Maloney started the 2009 season at Louisville again and started 10 games for the Bats with a 4–3 record and a 2.00 ERA. On June 6, he was recalled by the Reds to start against the Chicago Cubs. Maloney allowed six hits and two runs while striking out four. He was in line for the win, but the bullpen blew the one-run lead and the Reds eventually won 4–3 in 11 innings. Maloney finished his first stint in the big leagues with an 0–2 record and a 6.11 ERA in three starts.

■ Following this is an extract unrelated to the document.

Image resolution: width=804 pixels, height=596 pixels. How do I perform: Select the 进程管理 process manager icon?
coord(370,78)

Maloney was sent back down to Louisville on June 20 and started 12 more games, posting a 5–6 record and a 4.04 ERA. He was promoted again, and started against the Los Angeles Dodgers. Maloney was sent back down, this time to the Double-A Carolina Mudcats between the games of an August 30 double header, and pitched one game of relief (5 2/3 innings), getting the win. He was promoted with roster expansion in September to finish the year with the Reds. Although bothered by a blister on the middle finger of his throwing hand, he pitched much better in his third stint, going 2–1 with a 2.65 ERA.

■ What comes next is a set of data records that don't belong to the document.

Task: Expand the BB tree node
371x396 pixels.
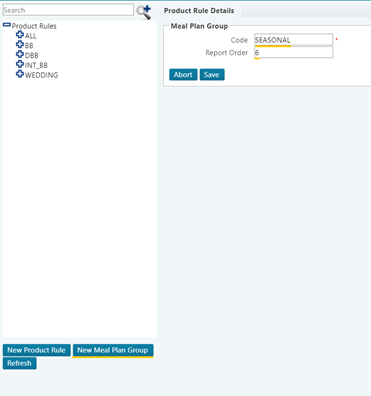Action: [x=20, y=44]
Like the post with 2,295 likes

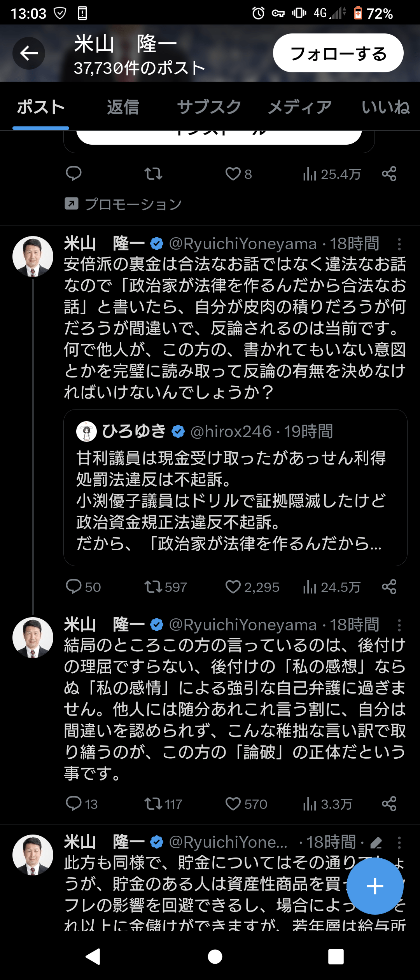point(233,586)
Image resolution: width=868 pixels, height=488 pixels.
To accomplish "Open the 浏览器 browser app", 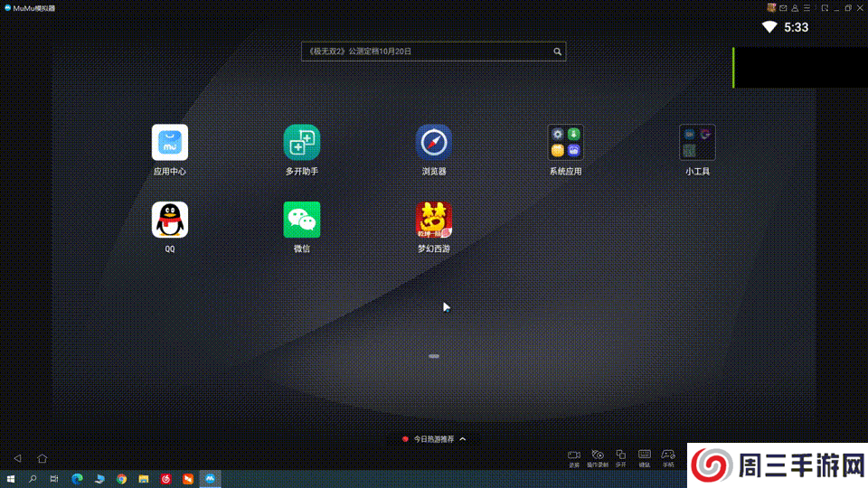I will (433, 143).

As a batter over the season, Maloney enjoyed success. He hit .316 for Louisville with a homer and two RBI, and hit the homer off of future Pittsburgh Pirates big-leaguer Daniel McCutchen. He also became the first Reds pitcher to get a hit in his first Major League plate appearance since Scott Randall in 2003.

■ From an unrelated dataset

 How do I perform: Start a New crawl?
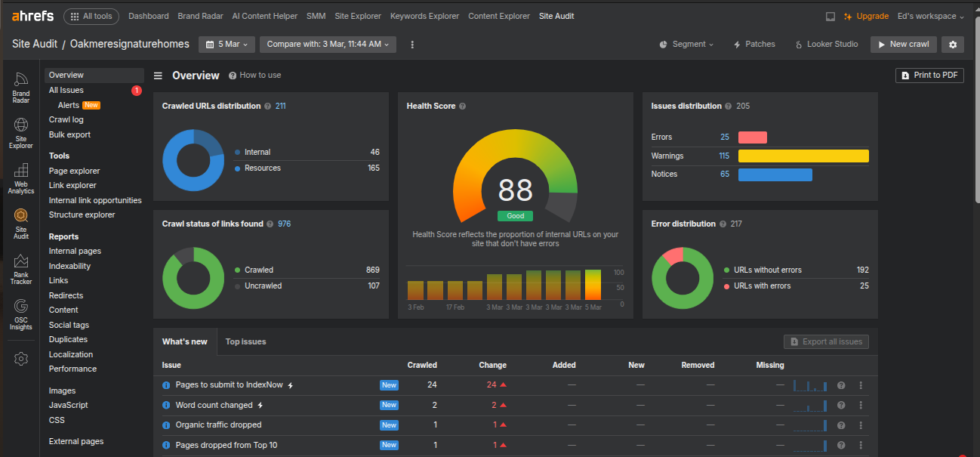click(903, 45)
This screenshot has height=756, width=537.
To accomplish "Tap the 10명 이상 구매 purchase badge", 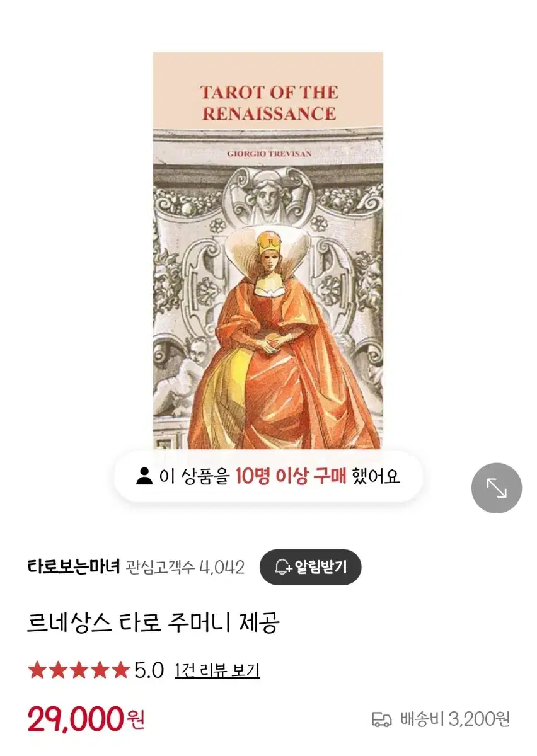I will 268,476.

For Louisville and Carolina, Maloney was 9–9 with a 3.00 ERA and 130 strikeouts. He was 2-4 for the Reds with a 4.87 ERA and 28 strikeouts (his first being Ryan Dempster in his debut). Baseball America rated Maloney's control best in the organization following the season. He was the only left-hander to start for the Reds in 2009 and only the second in a 236-game stretch. Maloney was 10–7 with a 3.34 ERA in 24 games (23 starts) for Louisville in 2010, striking out 104 in 134 2/3 innings. For the Reds, he went 2–2 with a 3.05 ERA in seven games (two starts), and struck out 13 in 20 2/3 innings.

===Minnesota Twins===
On October 31, 2011, Maloney was claimed off waivers by the Minnesota Twins. In 8 games (6 starts) for Minnesota, he struggled to an 8.18 ERA with 5 strikeouts across 11 innings of work. On May 9, 2012, Maloney was designated for assignment by the Twins following the promotion of P. J. Walters. He cleared waivers and was sent outright to the Triple-A Rochester Red Wings on May 12. Maloney elected free agency on November 2.

===Boston Red Sox===
On February 15, 2013, Maloney signed a minor league contract with the Boston Red Sox organization. In 15 appearances split between the Low-A Lowell Spinners and Double-A Portland Sea Dogs, he posted a cumulative 3.54 ERA with 13 strikeouts and 2 saves across 20 1/3 innings pitched. Maloney elected free agency following the season on November 4, 2013.

===Somerset Patriots===
Maloney pitched for the Somerset Patriots of the Atlantic League for most of the 2014 season. He had a record of 10–8 in 22 games started while registering a 3.40 ERA and 90 strikeouts in 137.2 IP. He was second team All Atlantic League starting pitcher.

===Cincinnati Reds (second stint)===
On May 21, 2014, Maloney signed a minor league contract to return to the Cincinnati Reds. In 2 starts for the Triple-A Louisville Bats, he struggled to an 0-2 record and 16.20 ERA with 3 strikeouts across innings pitched. Maloney was released by the Reds organization on June 2.

===Sugar Land Skeeters===
Maloney signed with the Sugar Land Skeeters of the Atlantic League of Professional Baseball for the 2015 season. He became a free agent after the 2015 season.